* Begin *
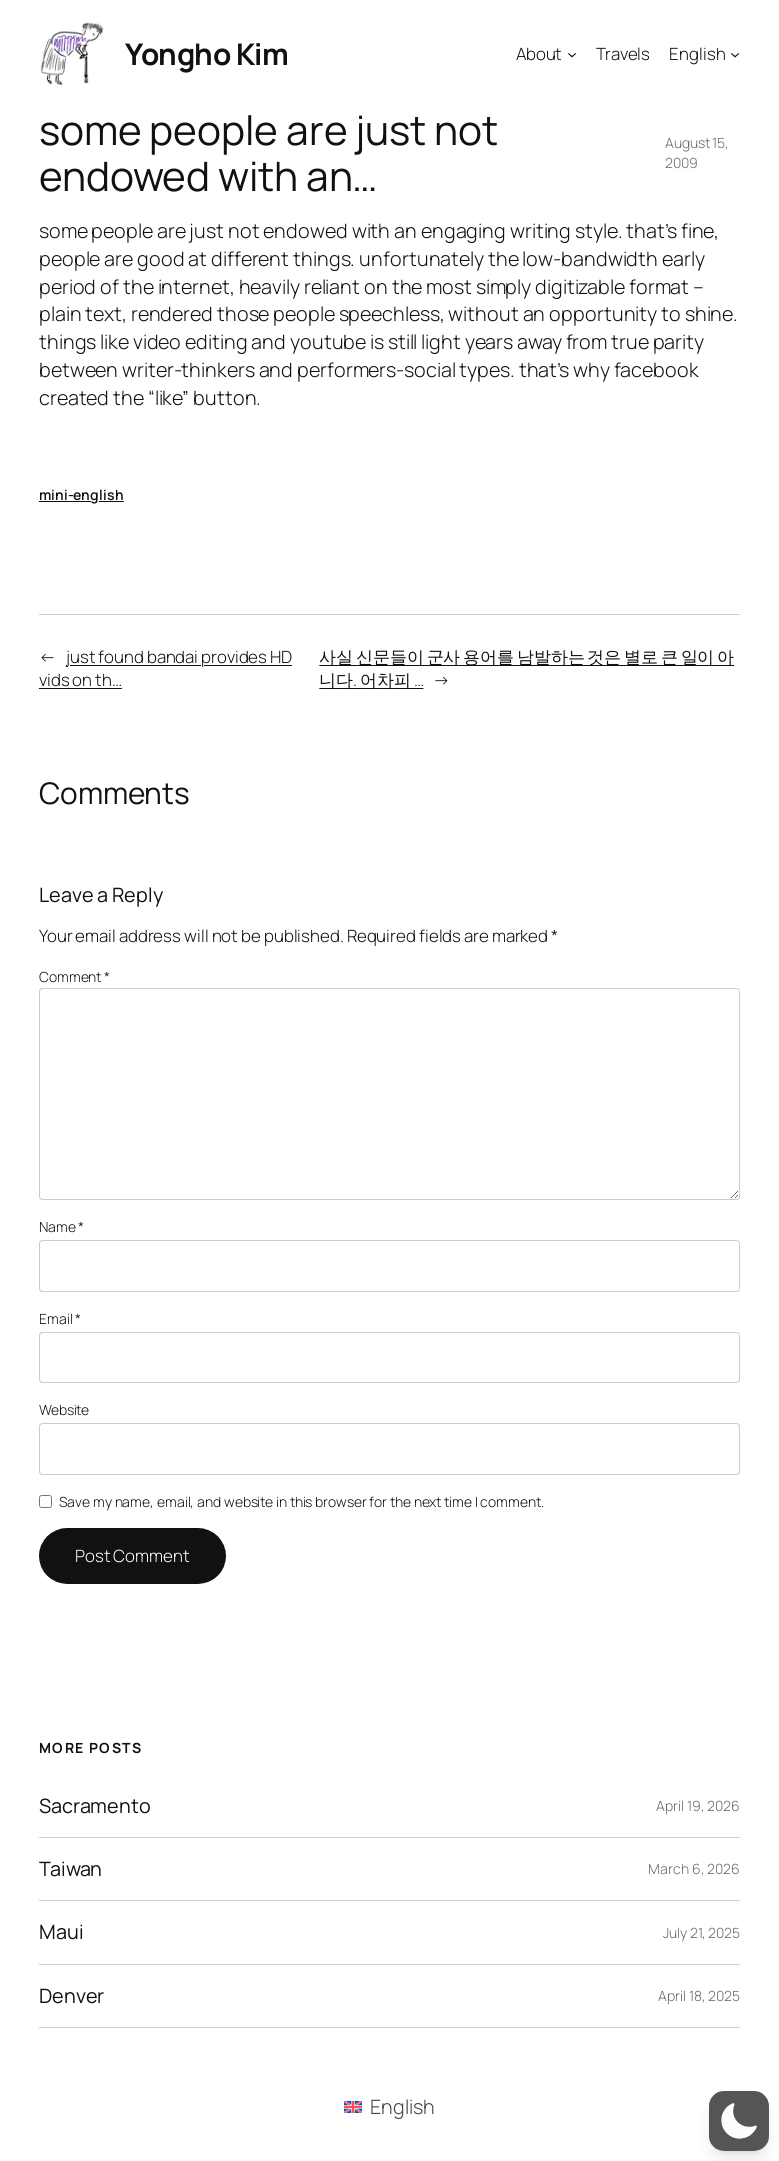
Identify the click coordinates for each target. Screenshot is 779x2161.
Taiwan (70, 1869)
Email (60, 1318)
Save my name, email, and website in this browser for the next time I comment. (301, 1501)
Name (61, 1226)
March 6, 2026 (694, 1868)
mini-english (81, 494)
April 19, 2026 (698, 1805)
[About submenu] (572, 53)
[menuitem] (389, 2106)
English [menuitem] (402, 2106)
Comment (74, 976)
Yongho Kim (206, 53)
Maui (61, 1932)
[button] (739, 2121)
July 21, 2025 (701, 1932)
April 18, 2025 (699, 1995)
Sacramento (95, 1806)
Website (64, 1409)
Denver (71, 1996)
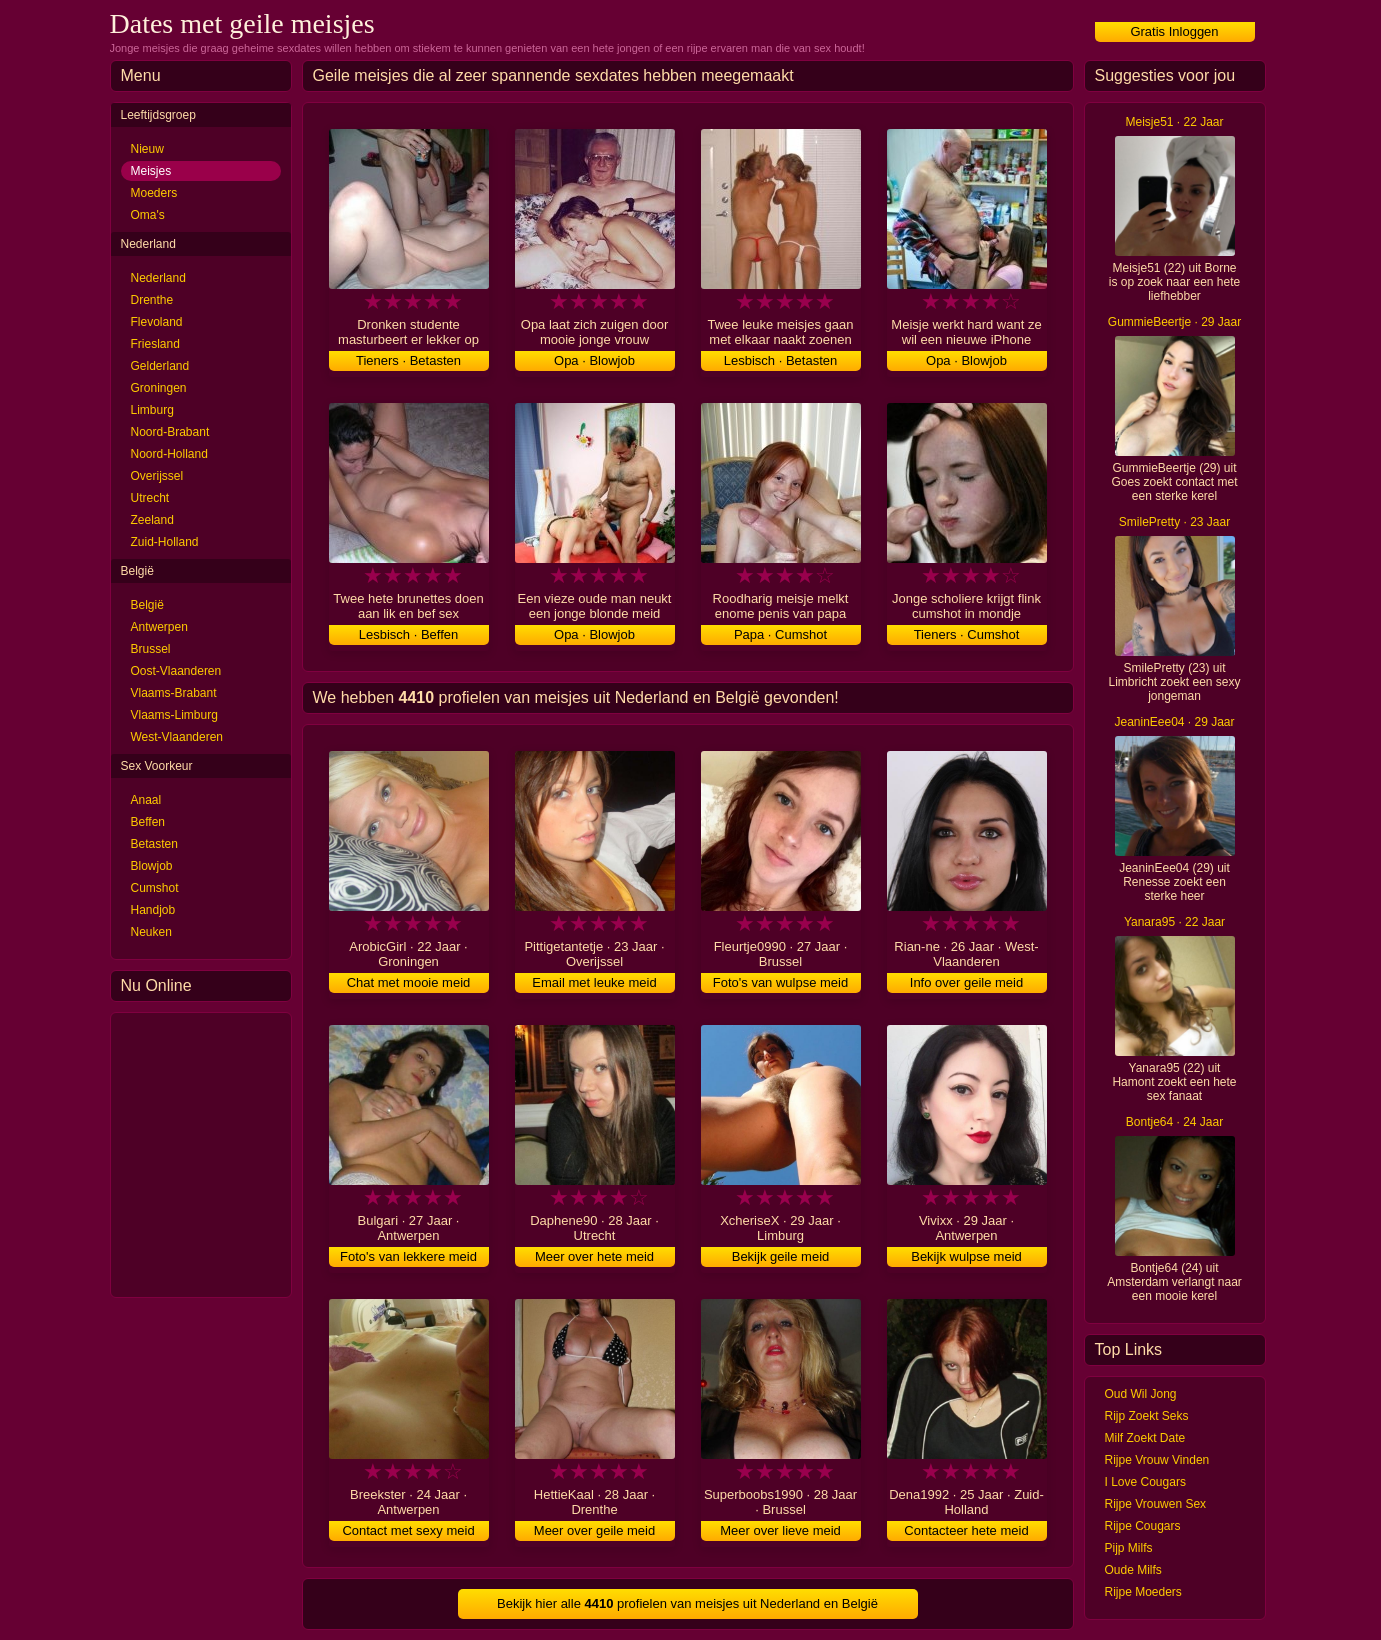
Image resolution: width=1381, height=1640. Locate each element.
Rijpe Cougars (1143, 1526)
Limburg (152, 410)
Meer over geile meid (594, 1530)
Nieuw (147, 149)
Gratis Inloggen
* End *
Write out every one of the lines above again, word for word, leaving out the pictures.

Identify the click coordinates for each target. Screenshot is 779x2161.
Taiwan (70, 1869)
Email (60, 1318)
Save my name, email, and website in this browser for the next time I comment. (301, 1501)
Name (61, 1226)
March 6, 2026 (694, 1868)
mini-english (81, 494)
April 19, 2026 (698, 1805)
[About submenu] (572, 53)
[menuitem] (389, 2106)
English [menuitem] (402, 2106)
Comment (74, 976)
Yongho Kim (206, 53)
Maui (61, 1932)
[button] (739, 2121)
July 21, 2025 (701, 1932)
April 18, 2025 (699, 1995)
Sacramento (95, 1806)
Website (64, 1409)
Denver (71, 1996)
Image resolution: width=1381, height=1640. Locate each element.
Rijpe Cougars (1143, 1526)
Limburg (152, 410)
Meer over geile meid (594, 1530)
Nieuw (147, 149)
Gratis Inloggen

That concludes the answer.